Khosla has hosted several students for daylong job shadowing sessions at Toyota Park, the Fire’s stadium in Bridgeview, Ill., through the NAA’s Northwestern Externship Program, known as NEXT. This year, Khosla also hosted students for Dinner with Twelve, an NAA program in which alumni and students gather for an informal meal.

“I got some great advice during my time at Kellogg, and this is one way for me to give back and stay connected,” Khosla says. “I get to hear what students are up to and give them my two cents about what I’ve learned. If that helps even one or two students, it’s worth it.”

Drew Kittleson, a rising junior majoring in neuroscience, says his participation in the NAA’s career development programs has helped confirm his desire to either attend medical school or become a clinical psychologist.

He’s attended seven Dinner with Twelve events and participated in two NEXT externships — one with Ned Radich ’83, ’85 MD, an anesthesiologist in California, and another with Simul Parikh ’01, a radiation oncologist in Maryland. Kittleson even shared a three-course meal with alumni last year at the NAA’s annual etiquette banquet, where students learn the do’s and don’ts of dining in both formal and casual settings.

“I’ve tried to get involved in as many programs as possible so I can see from as many perspectives as possible how people have used their time at Northwestern to succeed after they graduated,” Kittleson says. 

Kittleson is also working to build new bonds between generations by serving as a vice president for the Student Alumni Alliance, a student-run group that organizes networking sessions, panel discussions and other events with alumni. “I want to make sure students are aware of all the resources that are available to us,” he says.

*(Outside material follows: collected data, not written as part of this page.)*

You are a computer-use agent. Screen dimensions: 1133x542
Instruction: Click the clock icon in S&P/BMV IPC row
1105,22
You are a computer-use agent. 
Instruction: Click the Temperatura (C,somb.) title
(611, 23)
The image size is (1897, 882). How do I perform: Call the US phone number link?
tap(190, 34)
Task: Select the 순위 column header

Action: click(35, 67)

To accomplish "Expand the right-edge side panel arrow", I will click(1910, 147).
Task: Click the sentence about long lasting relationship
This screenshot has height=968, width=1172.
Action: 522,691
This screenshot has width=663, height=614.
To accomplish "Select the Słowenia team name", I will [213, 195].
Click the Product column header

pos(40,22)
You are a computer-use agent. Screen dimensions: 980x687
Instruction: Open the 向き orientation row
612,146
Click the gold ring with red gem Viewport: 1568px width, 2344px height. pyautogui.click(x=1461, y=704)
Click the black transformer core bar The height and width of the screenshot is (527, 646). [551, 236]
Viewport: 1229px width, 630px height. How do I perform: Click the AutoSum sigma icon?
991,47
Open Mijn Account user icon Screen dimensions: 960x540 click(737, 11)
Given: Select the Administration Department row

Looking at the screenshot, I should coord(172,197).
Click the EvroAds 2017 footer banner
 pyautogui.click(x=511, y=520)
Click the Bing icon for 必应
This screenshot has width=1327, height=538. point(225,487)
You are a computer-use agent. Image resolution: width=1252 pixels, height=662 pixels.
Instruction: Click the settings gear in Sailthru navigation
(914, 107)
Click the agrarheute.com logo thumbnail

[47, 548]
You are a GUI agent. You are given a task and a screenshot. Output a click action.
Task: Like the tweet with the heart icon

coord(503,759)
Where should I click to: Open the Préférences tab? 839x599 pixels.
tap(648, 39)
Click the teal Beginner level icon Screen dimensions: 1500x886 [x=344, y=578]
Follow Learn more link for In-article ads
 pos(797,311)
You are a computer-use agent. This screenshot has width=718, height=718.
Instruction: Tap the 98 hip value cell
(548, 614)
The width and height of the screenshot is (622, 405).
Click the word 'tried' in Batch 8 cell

Those resources include Northwestern Career Advancement, the University’s career center, which works with the NAA to connect students and alumni.

“There is no better individual in the Northwestern community to explain what a particular career is like than a Northwestern graduate,” says Mark Presnell, executive director of Northwestern Career Advancement. 

Whether they help students practice their interview skills or hire a student for a full-time position, alumni who assist students with their career searches strengthen the Northwestern community, Presnell says.

“If I’m a student and an alum helped me when I was looking for a job, I’m going to remember that,” he says. “In five or 10 years, I’m going to say yes when it’s my turn to help a student.”